I spent most of the morning … okay, who am I kidding? I spent the entire morning in bed watching Once Upon A Time in Hollywood with my husband. And then we watched a bunch of random YouTube videos. The kids were happily in the basement eating Eggos and watching a Marvel movie.
You see I usually work Saturdays at my other job. But I had the day off today. And boy did I need it. I haven’t really had a vacation since, well, March. We did go to a cottage in July but I was still checking labs and having to be in touch with the office. None of my colleagues wanted to cover for me and frankly, I didn’t want to cover for them. We are all exhausted.
Burnt out in fact.
I don’t feel like I have much more to give anyone right now. My patients take up so much of my daily energy that I don’t feel like I have a lot left for anyone else. Not myself. Not my kids nor my husband. I know this feeling well. It sneaks up on me every 3-4 months in a good year but during a pandemic?

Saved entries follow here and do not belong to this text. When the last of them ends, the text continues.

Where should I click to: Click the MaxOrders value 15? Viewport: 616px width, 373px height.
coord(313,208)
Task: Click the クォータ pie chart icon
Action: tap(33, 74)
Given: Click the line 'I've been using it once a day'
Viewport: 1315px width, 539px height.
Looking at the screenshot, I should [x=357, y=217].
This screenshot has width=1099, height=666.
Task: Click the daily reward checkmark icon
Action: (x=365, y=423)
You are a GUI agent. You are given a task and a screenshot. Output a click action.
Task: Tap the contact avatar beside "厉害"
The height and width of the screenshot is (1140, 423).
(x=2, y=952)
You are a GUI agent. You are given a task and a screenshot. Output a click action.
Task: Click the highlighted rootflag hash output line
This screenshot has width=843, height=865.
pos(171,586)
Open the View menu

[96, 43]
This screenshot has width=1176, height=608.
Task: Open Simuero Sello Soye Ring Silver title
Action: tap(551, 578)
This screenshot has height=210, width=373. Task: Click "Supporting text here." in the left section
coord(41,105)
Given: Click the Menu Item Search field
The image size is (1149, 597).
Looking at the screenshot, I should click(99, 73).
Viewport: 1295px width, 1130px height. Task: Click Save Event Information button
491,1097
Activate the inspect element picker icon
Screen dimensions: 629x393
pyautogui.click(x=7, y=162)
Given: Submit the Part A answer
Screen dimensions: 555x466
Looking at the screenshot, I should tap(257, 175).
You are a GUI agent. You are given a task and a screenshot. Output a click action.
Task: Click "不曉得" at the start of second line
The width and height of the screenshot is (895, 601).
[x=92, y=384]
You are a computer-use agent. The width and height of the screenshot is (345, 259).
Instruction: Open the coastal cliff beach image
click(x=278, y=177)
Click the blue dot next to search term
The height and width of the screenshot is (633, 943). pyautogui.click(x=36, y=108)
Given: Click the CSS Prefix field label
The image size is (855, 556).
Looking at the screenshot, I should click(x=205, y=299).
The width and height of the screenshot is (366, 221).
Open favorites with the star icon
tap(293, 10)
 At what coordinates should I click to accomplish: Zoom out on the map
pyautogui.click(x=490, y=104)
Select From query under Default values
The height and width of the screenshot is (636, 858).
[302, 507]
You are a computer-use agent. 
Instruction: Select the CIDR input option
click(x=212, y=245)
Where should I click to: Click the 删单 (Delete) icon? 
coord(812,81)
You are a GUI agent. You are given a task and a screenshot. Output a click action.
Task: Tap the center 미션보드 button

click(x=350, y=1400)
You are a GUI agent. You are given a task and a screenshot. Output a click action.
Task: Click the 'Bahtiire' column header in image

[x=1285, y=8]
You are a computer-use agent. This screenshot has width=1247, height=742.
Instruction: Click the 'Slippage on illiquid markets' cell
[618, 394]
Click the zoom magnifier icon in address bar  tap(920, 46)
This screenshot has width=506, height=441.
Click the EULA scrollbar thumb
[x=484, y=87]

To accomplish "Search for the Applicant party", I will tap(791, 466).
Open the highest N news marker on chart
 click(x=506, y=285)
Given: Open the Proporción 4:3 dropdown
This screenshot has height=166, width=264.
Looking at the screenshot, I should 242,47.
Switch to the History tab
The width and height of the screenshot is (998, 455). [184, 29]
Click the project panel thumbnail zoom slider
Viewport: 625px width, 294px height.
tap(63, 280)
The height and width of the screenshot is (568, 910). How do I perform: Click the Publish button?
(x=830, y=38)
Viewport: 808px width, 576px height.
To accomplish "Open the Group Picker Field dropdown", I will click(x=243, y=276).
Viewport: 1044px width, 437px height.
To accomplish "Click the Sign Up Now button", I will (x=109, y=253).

Everyone I talk to, and I mean everyone is feeling pandemic fatigue. Either they are working from home with their kids in online school; or they are caring for elderly parents while working from home; or they are laid off and trying to find money for their medications; or they are lonely and their depression is worsening.
So this morning I didn’t talk to anyone. I lay in bed and watched a movie while sipping coffee.
And I’ll probably do it again tomorrow.